Danny is going strong now over the difficult terrain, I'm much slower
and Dimitri is finding the going a lot harder. He's climbed Snowdon
and Kinder recently but all his other climbing has been up and down
the stairs in his Manchester taverna, and this is the first time he's
carried a heavy pack. I've had some kind of a virus infection just prior
to leaving for Greece which I've managed to defeat with echinacea tincture
but I'm not on best form so I too am finding it hard going.
I've drunk a lot of water but have lost more through sweating in the
unforgiving heat and about an hour after the gully I cramp up badly
at one point lying flat out on a rock both calf muscles locked solid,
the pain so bad I describe it on my journal as 'like giving birth with
your legs'. After bearing down and doing my breathing exercises I manage
to carry on. For the next two hours I hobble on slowing everybody up.
We have not seen a soul all day then suddenly twelve German walkers
appear upstream powering down towards us their trekking poles flashing
in the sun, all but two of them are women, mahogany brown and fit as
butchers dogs. The two men trail behind them and I ask them how far
it is too Paranoia. They are not in the mood for talking but hurry on
down shouting 'Not far - maybe one hour' over their shoulder. The guide
book reckons the gorge should only take four and a half hours. It's
three o' clock now which means we three shlemiels have been shlepping
for seven hours (six if you deduct the water stop) and are still an
hour off Paranoia.
We plod on. Dan mutters something about Moses and forty years in the
wilderness. Dimitri is too knackered to mutter. I mutter anyway just
to keep Dan company.
A little way on we come to a chapel built into an overhang under the
cliff where a stream resurges flowing through the chapel before falling
down to the river. Inside the chapel an oil lamp burns before a handful
of icons.
We move on up the gorge and within a kilometre of the chapel we see
a ruined monastery amongst the fir trees on the opposite side of the
gorge. Dimitri looks in the guide book.
'The German's destroyed it because the partisans were using it as a
base.'
'No wonder they were in a hurry to get down.' Dan says.
'It was nearly sixty years ago.' Dimitri tells him
'They didn't look that old.'
Dimitri and I look at each other and wonder whether he's kidding us
but decide to leave it. The path is much easier now and a slow and steady
pace brings us to the little taverna at the road head at Paranoia exactly
eight and a half hours after setting off. We are all completely trashed
so any thought of going on the extra two and a half hours to the refuge
on the mountain goes out of the window.
We sit and drink, rehydrating in the shade and Dimitri manages to cadge
a lift back to Litohoro with a swarthy brigand who drives a small truck
up here every day bringing supplies for the mountain huts. Beyond here
it goes on mules. I watch the driver throwing ouzo and beer down his
throat as though he has heard a rumour that that there is to be a world
shortage of the commodities and I wonder whether we shouldn't walk back.

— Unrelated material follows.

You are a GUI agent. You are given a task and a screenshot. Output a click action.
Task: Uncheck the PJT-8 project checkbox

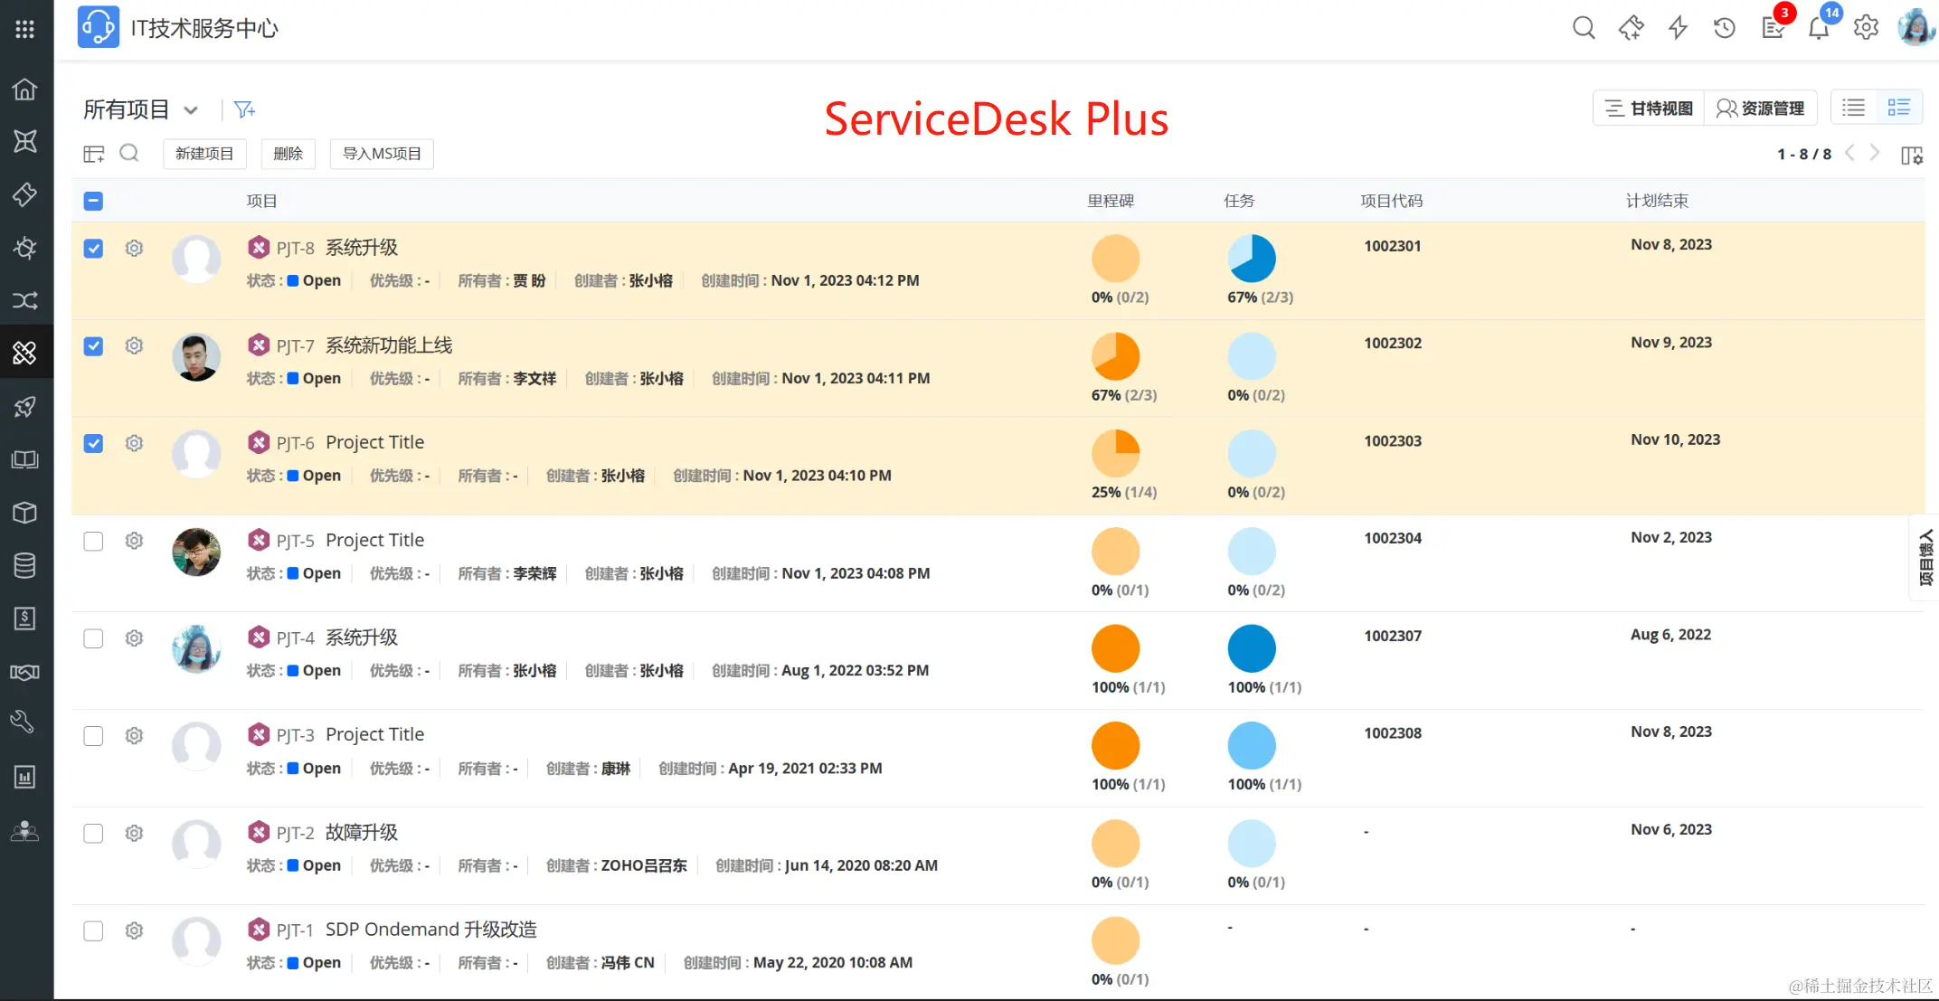93,248

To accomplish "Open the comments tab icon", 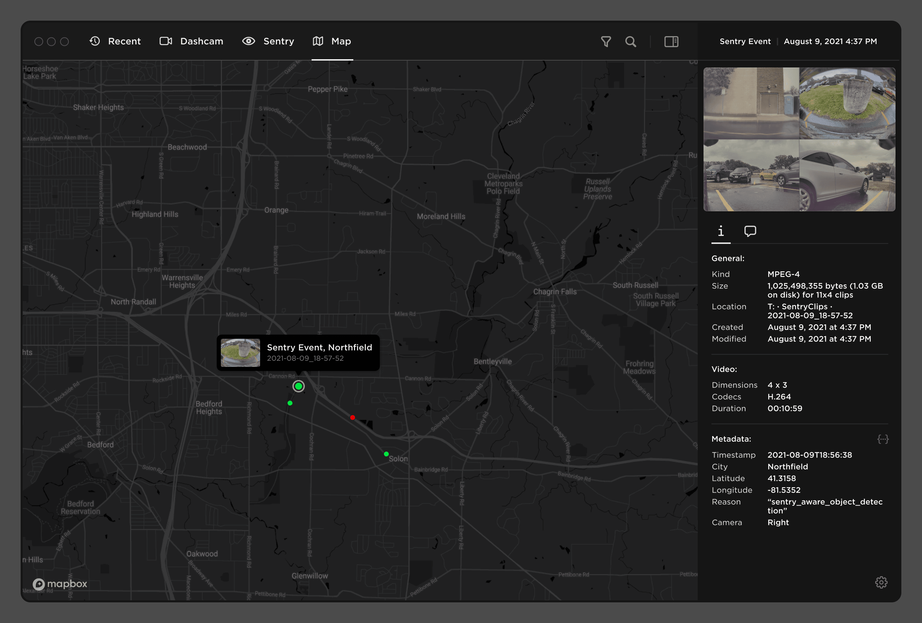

Greek mountain roads are bad enough with a sober driver - this guy is
off his tree. I silently curse the pope for demoting St Christopher
from saint to ordinary mister and watch in silent terror as our driver
throws another glass of ouzo and pint of beer down his gullet. He wipes
his mouth and burps before falling off the bench onto the dusty floor.
We look at each other glumly. Here we are in Paranoia in a beer hut
- no beds - a drunk driver - a long journey back down the mountain to
start all over again tomorrow.
'Oi gevalt' Dan says which I think is Yiddish for something very bad.